## [What you are asked to do]
Skip the pictures and retype exactly the lines from the one holding "This screenshot has height=415, width=691." through the end of the entries.

◇ ◇ ◇ ◇ ◇

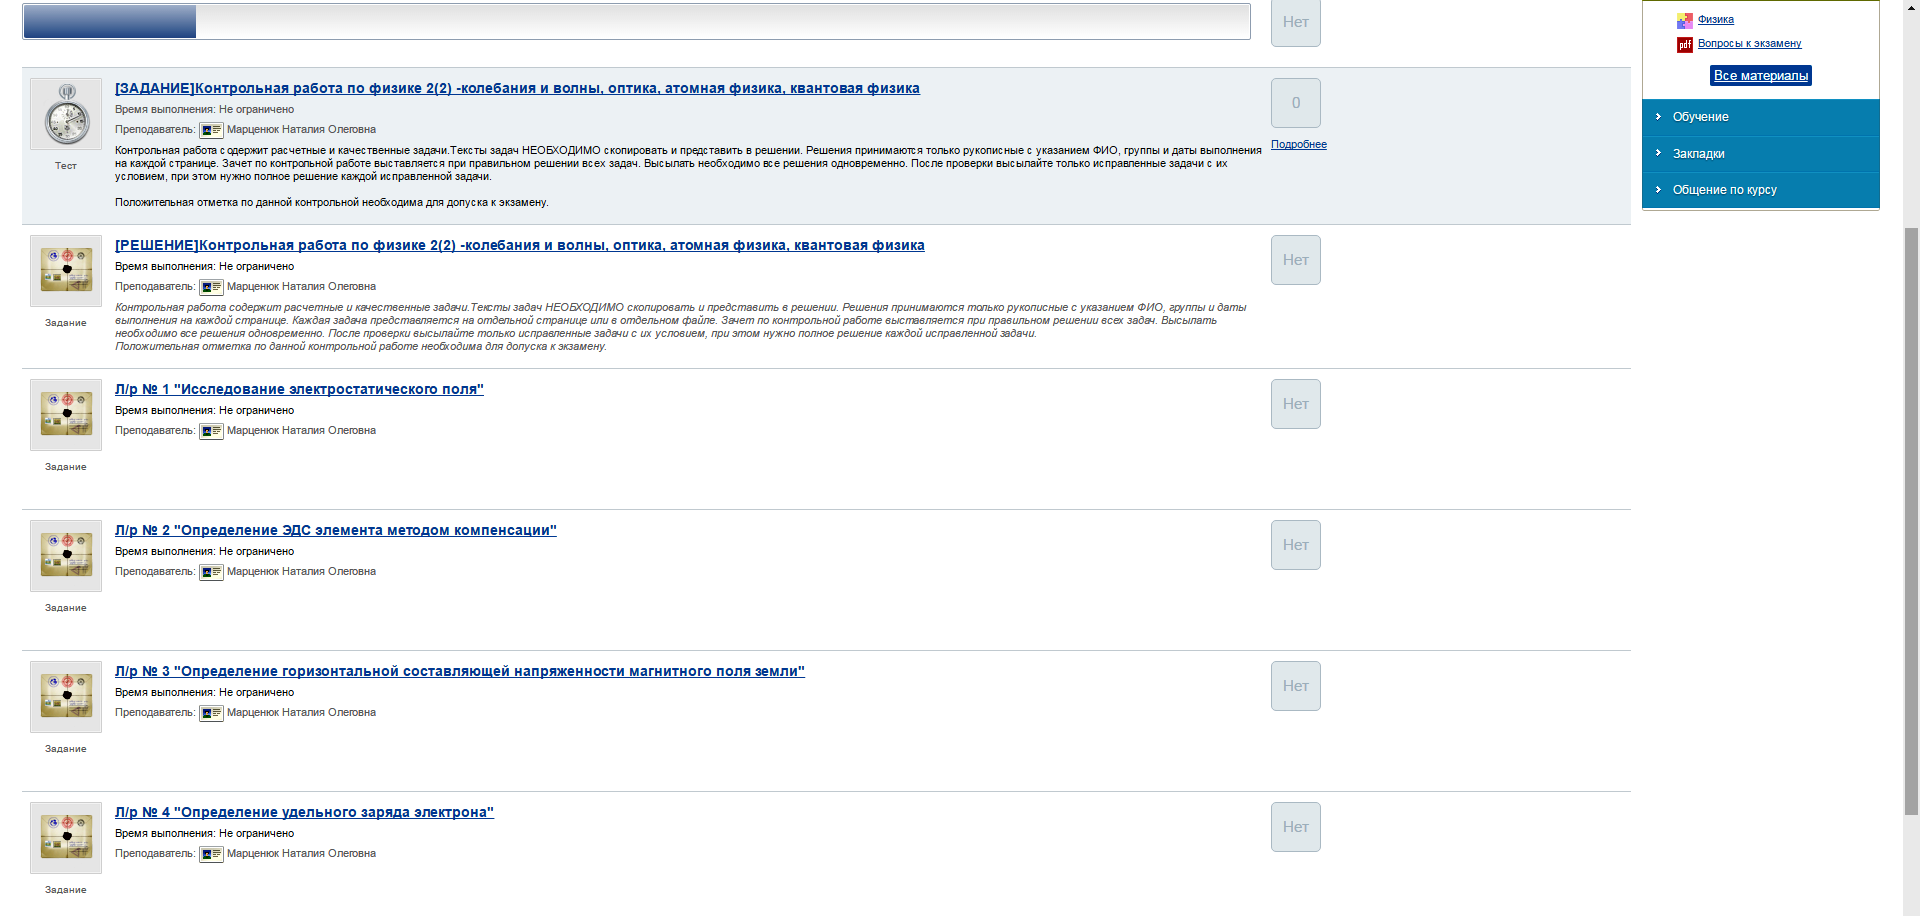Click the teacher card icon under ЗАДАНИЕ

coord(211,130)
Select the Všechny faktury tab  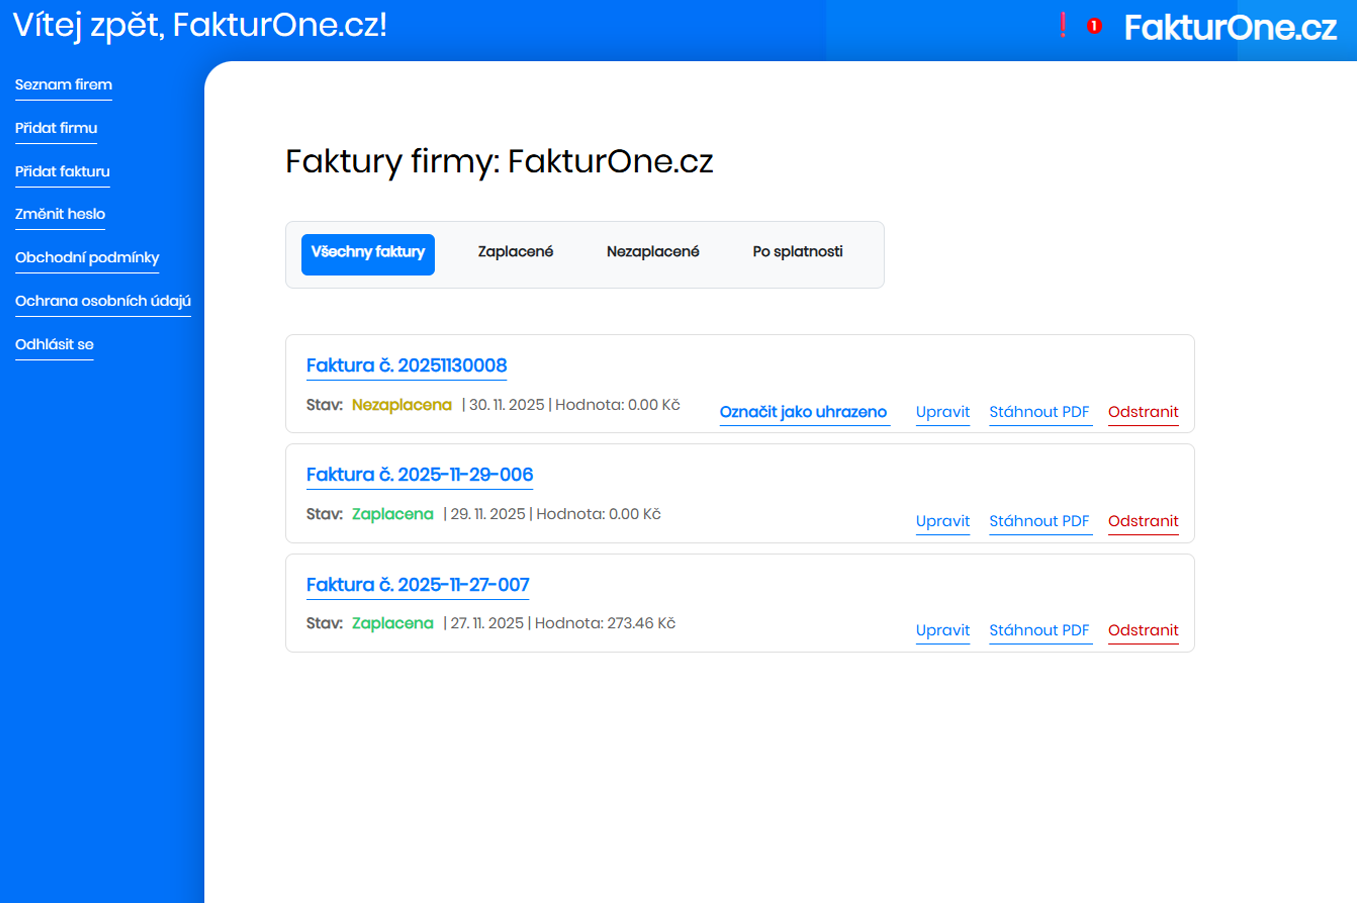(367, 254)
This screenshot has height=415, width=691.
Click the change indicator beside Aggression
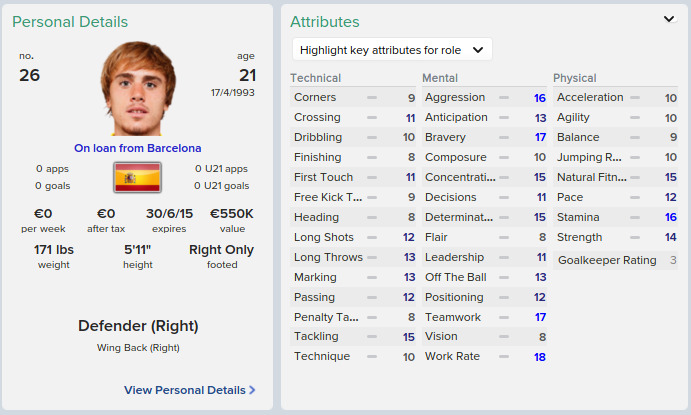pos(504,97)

◇ ◇ ◇ ◇ ◇

## [Task result]
This screenshot has height=415, width=691.
Click the change indicator beside Aggression
pos(504,97)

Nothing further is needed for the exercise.